Lady Trumpington was born Jean Alys Campbell-Harris on October 23, 1922 and educated privately in England and France. During the war she was a land girl and later served with Naval Intelligence at Bletchley Park.
Once she was caught on camera giving the twofinger gesture in the House of Lords to fellow Tory Lord King, former defence secretary, who had good-humouredly made some disobliging remark about her.
After she stopped smoking she said that passive smoking was one of the few pleasures left in life.
Lady Trumpington was a tireless campaigner for the causes she thought were worth fighting for, and, although she did not reach cabinet level, she was a lynch-pin for the Tory Government where she handled innumerable portfolios with firmness and good humour – and a very loud voice.
She tried unsuccessfully to be selected as a Conservative candidate in East Anglia. Undaunted by this rebuff, she threw herself into local government.

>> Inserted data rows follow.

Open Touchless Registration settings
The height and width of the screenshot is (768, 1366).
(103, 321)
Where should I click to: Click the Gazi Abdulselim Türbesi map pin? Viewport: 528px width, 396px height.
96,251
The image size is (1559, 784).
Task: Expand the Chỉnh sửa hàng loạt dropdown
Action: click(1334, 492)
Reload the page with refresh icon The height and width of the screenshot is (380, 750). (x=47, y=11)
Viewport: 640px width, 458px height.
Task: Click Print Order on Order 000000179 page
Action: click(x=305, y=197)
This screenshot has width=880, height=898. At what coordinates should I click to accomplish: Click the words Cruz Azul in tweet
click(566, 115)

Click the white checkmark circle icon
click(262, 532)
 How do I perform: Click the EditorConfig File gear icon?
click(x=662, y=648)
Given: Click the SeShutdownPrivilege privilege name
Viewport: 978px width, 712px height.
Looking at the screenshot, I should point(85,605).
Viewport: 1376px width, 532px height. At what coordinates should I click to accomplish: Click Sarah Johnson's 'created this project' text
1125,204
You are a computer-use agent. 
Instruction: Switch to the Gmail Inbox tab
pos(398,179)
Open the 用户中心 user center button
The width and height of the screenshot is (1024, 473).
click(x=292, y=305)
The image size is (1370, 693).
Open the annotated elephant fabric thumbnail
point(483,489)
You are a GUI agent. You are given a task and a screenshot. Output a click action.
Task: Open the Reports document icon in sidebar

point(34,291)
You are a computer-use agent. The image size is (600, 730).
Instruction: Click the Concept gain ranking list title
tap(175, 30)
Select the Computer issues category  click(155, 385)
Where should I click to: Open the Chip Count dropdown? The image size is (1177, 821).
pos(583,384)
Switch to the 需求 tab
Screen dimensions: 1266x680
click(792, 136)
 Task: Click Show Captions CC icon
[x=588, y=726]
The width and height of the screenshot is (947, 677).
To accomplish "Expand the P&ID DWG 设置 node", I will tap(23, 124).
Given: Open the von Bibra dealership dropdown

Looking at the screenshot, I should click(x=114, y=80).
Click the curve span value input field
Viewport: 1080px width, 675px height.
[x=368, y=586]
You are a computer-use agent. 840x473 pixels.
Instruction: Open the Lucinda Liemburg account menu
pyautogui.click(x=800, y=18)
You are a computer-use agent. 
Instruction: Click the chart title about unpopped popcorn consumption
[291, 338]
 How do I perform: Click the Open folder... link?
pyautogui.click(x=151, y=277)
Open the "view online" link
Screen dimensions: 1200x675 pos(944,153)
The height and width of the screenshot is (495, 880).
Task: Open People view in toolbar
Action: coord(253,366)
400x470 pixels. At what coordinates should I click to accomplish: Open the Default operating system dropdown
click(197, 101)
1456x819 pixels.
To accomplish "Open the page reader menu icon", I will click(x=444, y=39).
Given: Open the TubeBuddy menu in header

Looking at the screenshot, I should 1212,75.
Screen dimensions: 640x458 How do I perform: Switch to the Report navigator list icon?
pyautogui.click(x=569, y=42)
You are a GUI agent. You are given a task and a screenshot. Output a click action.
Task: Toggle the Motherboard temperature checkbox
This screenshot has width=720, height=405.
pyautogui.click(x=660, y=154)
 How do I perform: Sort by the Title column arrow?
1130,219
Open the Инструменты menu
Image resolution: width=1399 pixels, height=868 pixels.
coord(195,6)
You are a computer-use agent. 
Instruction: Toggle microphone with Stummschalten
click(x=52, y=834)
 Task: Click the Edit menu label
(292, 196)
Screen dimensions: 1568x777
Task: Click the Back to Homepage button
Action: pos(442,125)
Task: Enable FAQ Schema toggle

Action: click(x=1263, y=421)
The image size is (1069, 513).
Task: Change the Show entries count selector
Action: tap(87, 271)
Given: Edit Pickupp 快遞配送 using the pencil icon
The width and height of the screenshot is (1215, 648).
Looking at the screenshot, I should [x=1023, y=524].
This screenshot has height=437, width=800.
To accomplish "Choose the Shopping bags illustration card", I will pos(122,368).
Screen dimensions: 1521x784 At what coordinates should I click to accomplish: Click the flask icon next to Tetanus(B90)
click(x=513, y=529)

Eventually she became mayor of Cambridge, a magistrate and a tax commissioner.
In 1980, she was awarded a life peerage and took her title from the name of a Cambridgeshire village.
She quickly became a character in the House of Lords, as well as a forthright and controversial speaker.
She once enraged thousands of animal-lovers who sent her letters of abuse after she had suggested that Falklands sheep should be used as sacrificial mine detectors.
“My point was that sheep could be put out of their misery and eaten, whereas men could not.”
She was never an ardent feminist, but supported equal opportunity on merit.
“The problem is that strong feminists are apt to put people’s backs up by over-emphasis – just women, women, women, and you cannot have women without men,” she said.
She bowed out after 37 years as a Conservative peer in October last year, at the age of 95.